I remember, back in the early 1990s, being dragged by a female friend of mine to see a seminar on The Rules. A bestselling self-help book by Ellen Fein and Sherrie Schneider, The Rules promised its female readers who adhered to its tenants a husband within a year. The rules themselves were like something out of Pleasantville: Never disagree with the man you’re out with. If a man ever corrects you, tell him he is right and you’re just a silly female — even if you happen to know for a fact that they guy is wring. Let him order everything for you. Never let him beyond 2nd base without a wedding ring, but other than that do everything he says with out question. After you were married, they told us in the seminar, you could go ahead and begin exerting your will against his. My reaction to The Rules then was that same as it is today: A woman following the rules could, I believe, actually get a man to marry them within a year using this strategy. But the obvious caveat was this: you’d be married to an insecure, self-important blowhard with unproven capabilities within the bedroom.

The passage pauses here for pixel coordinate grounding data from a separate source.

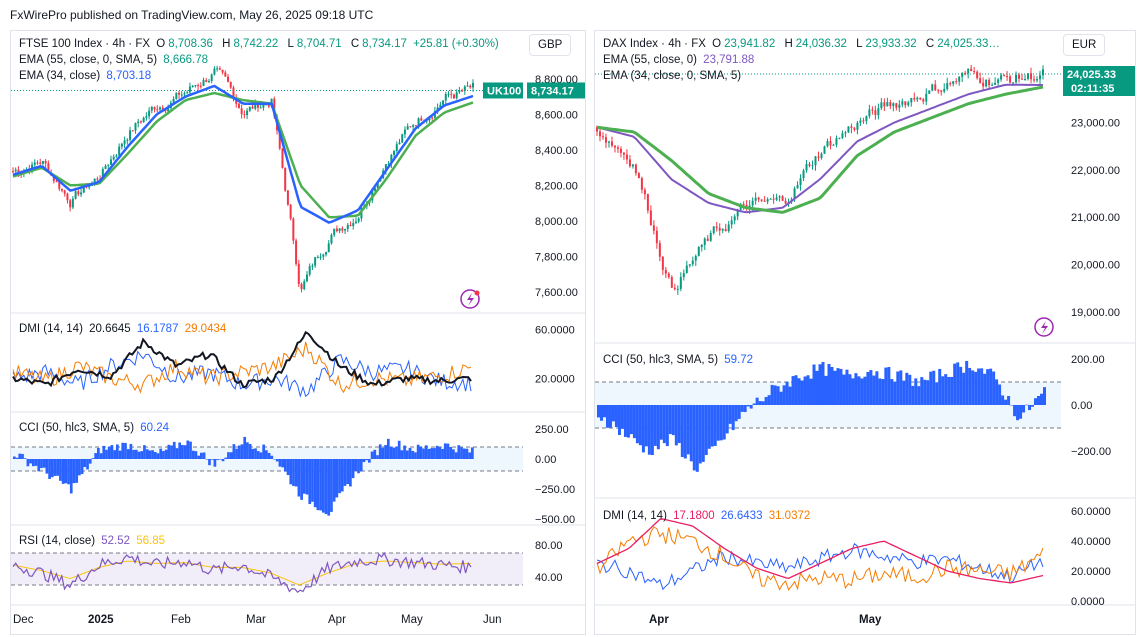 This screenshot has width=1139, height=637. Describe the element at coordinates (1096, 171) in the screenshot. I see `price-tick-label: 22,000.00` at that location. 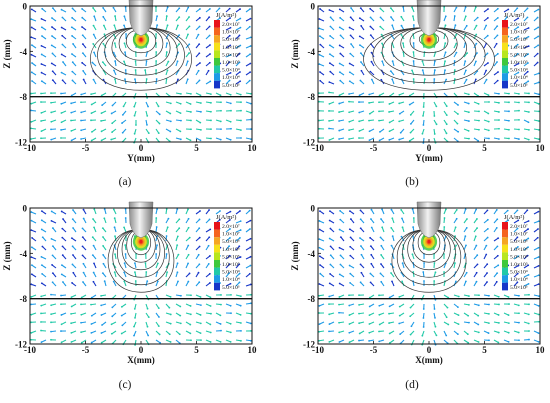 I want to click on high-density-core, so click(x=429, y=40).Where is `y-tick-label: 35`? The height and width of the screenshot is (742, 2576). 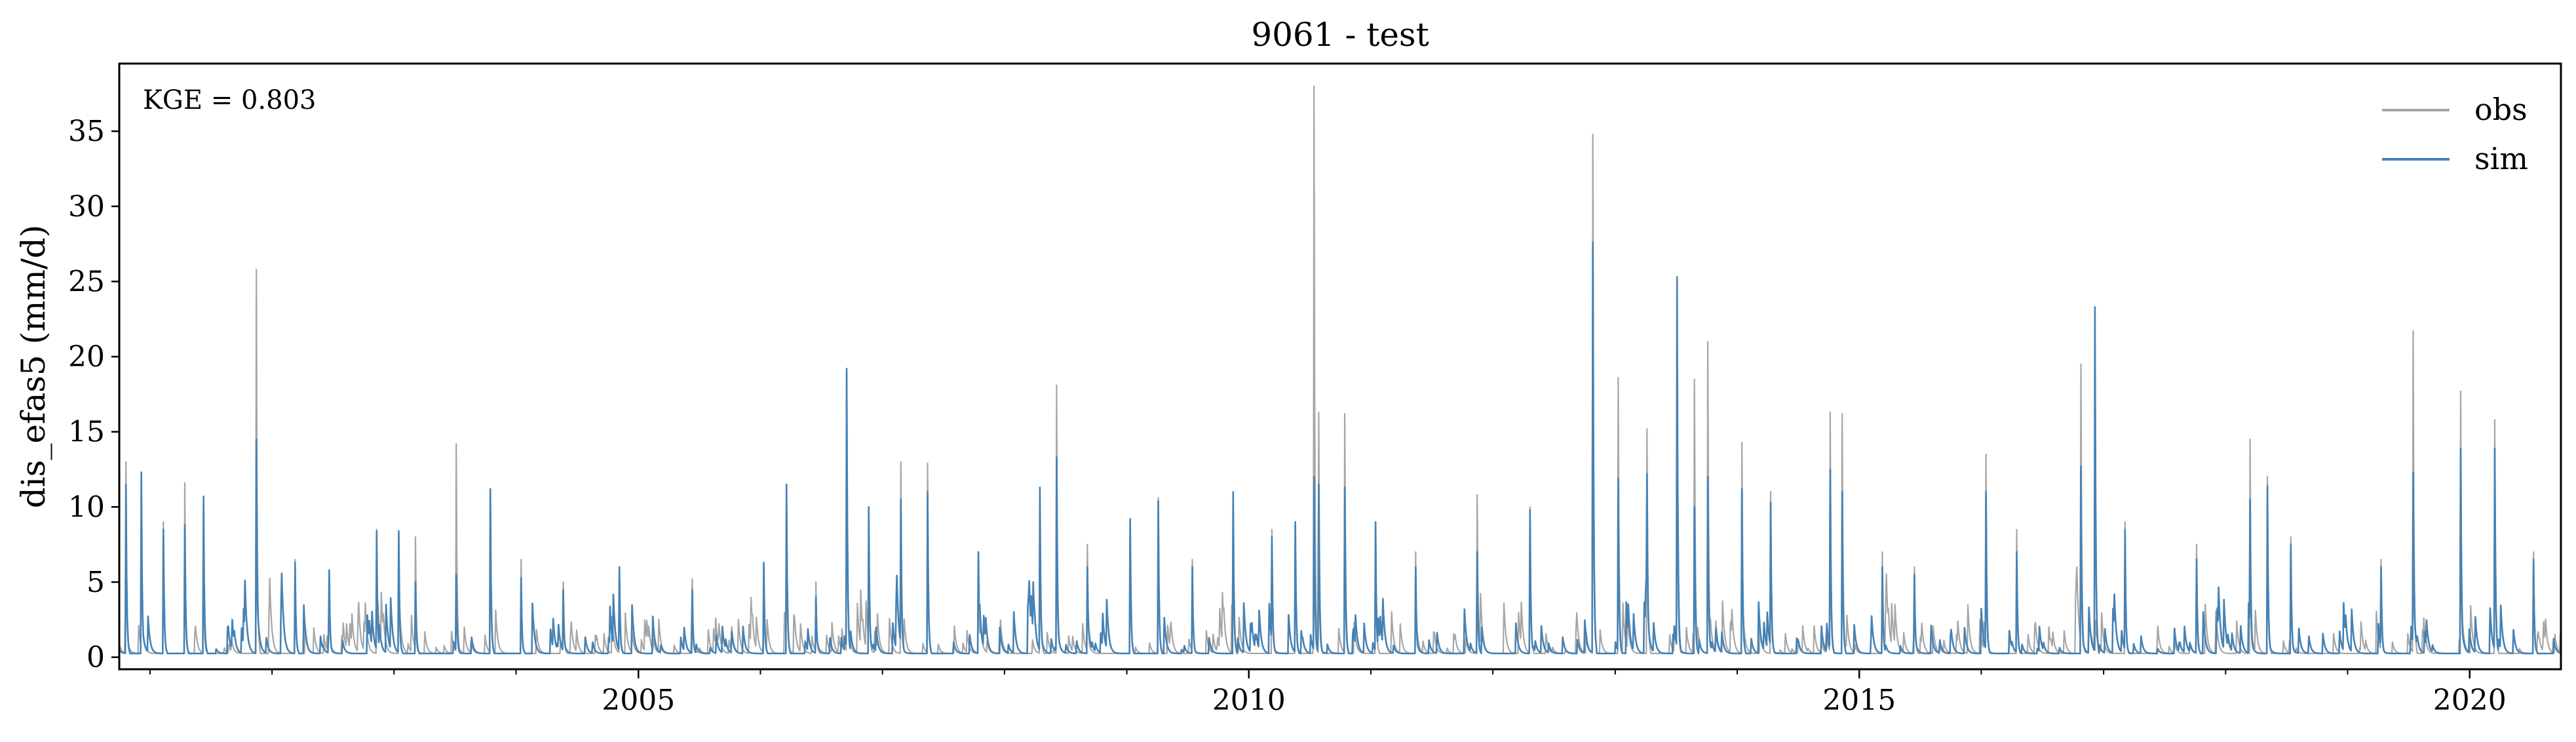 y-tick-label: 35 is located at coordinates (86, 132).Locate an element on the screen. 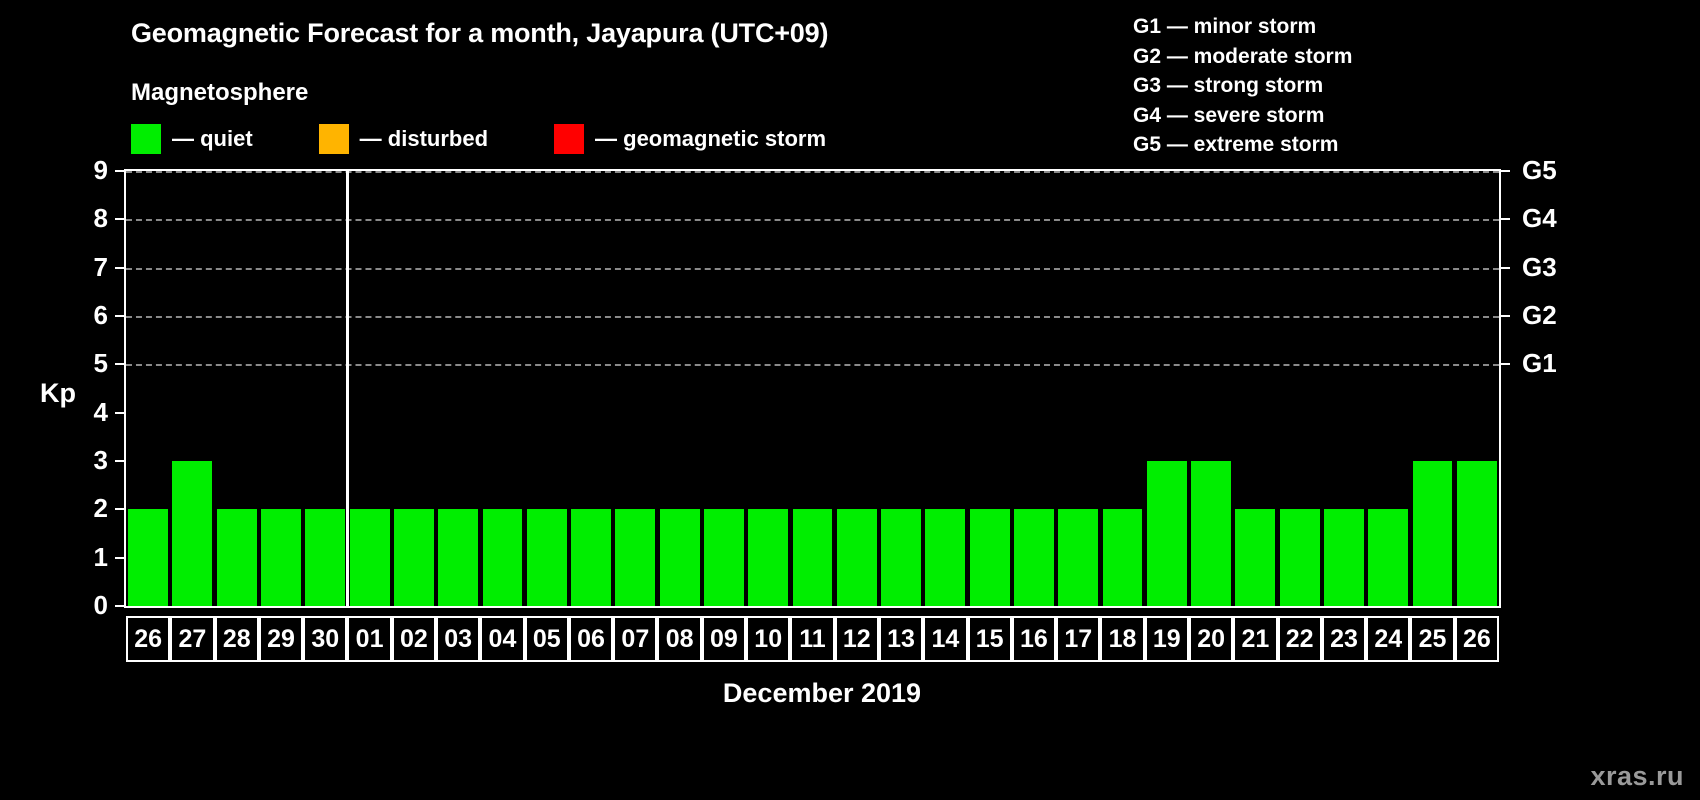 This screenshot has height=800, width=1700. date-label-text: 14 is located at coordinates (946, 638).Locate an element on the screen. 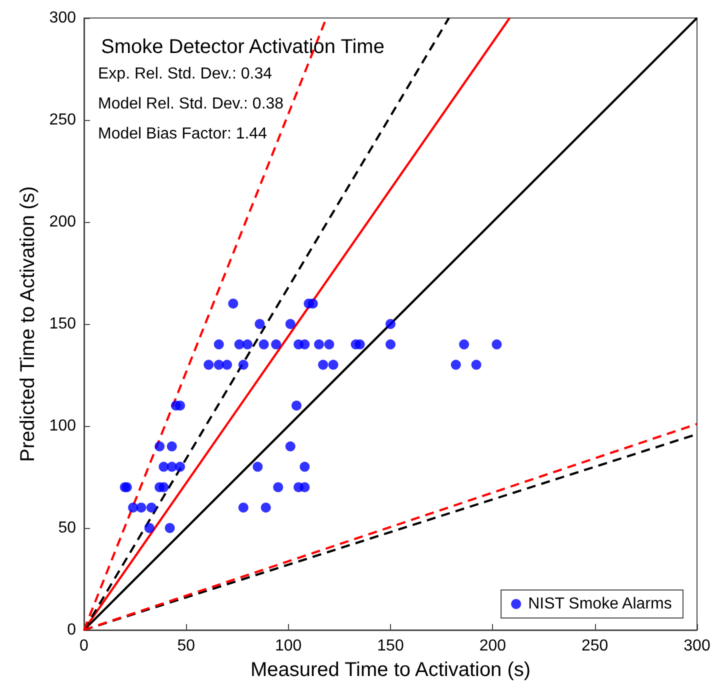  y-tick-label: 100 is located at coordinates (62, 426). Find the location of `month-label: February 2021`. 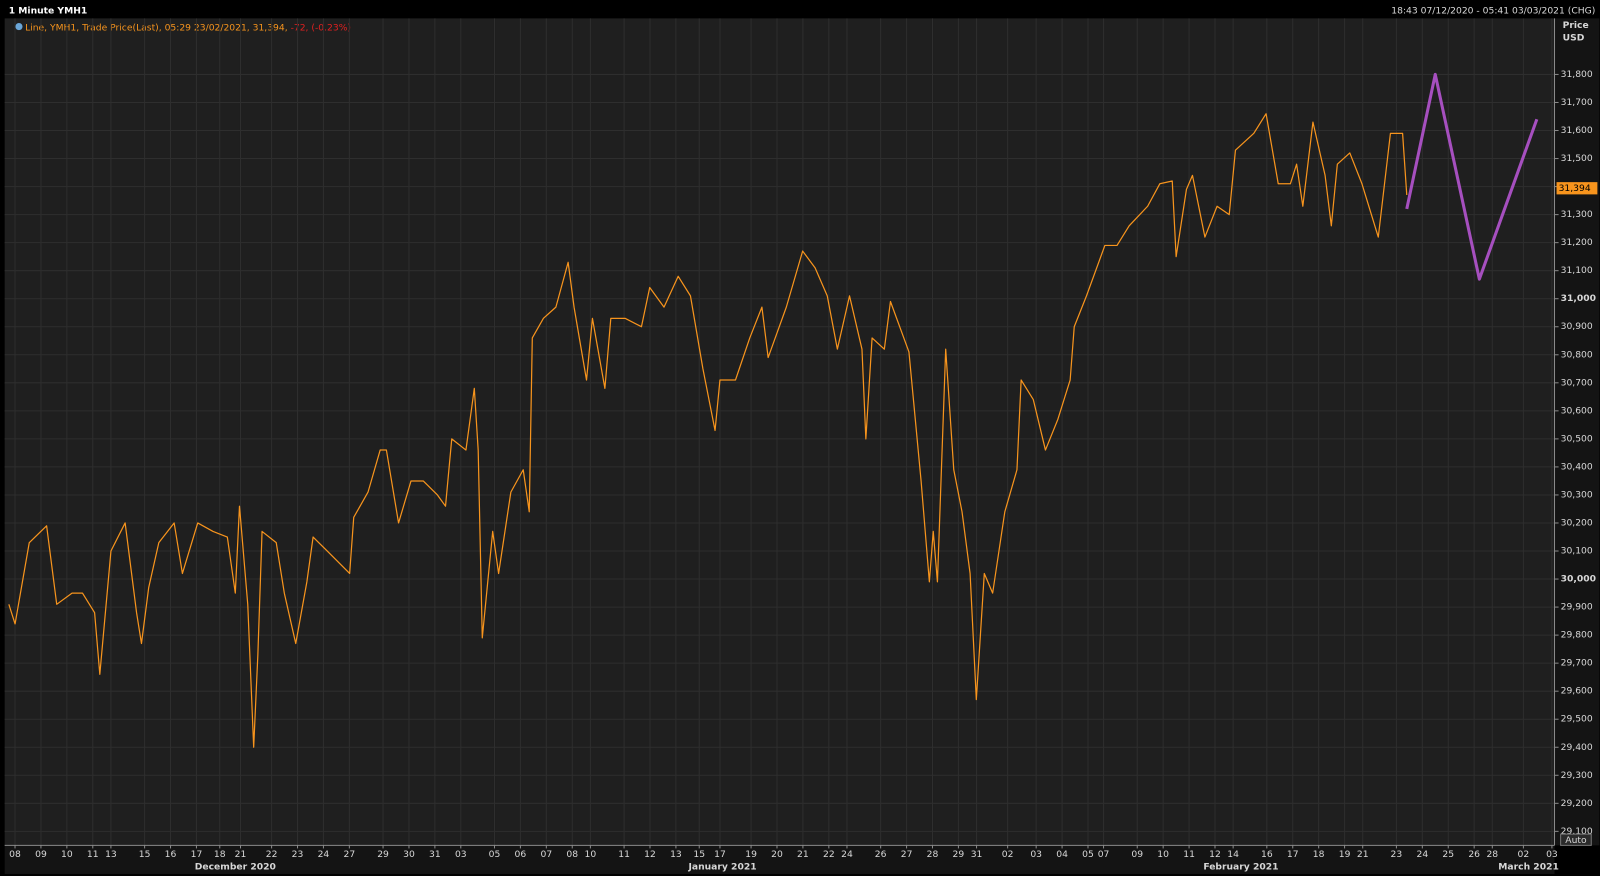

Members of the PUA movement strike me as having a similar caveat. The parts of Game that actually work — being willing to talk to women, doing it enough that you don’t’ feel awkward doing it, having something interesting to say, feeling comfortable in your own skin — don’t actually require being shallow, misogynistic, or an asshole. In fact, shallow, misogynistic, asshole guy tends to attract female lovers (and male friends) who suffer from low self-esteem, and that carries a whole lot of other baggage. The morality of being hurtful aside, is that really who you want to shag, date, and possibly fall into an long-term relationship with? Treat all women (or men) like “whores” and sooner or later you’ll surround yourself with people who feel that way about themselves. That’s who you’re spending countless hours on the Internet training to “get with?”
Of course, I already know what most PUAs would say to such a question. Half of the PUA blog posts I’ve read are some variation on a theme that answers that question with a scoffing line about “beta-males.”
And that’s fine and just as well, I suppose. Shallow, self-absorbed, immature women with low self-esteem need people to date too.













Unrelated, but “neuro-linguistic programming” was part of the plot of Snow Crash, which should be read entirely for the opening scene.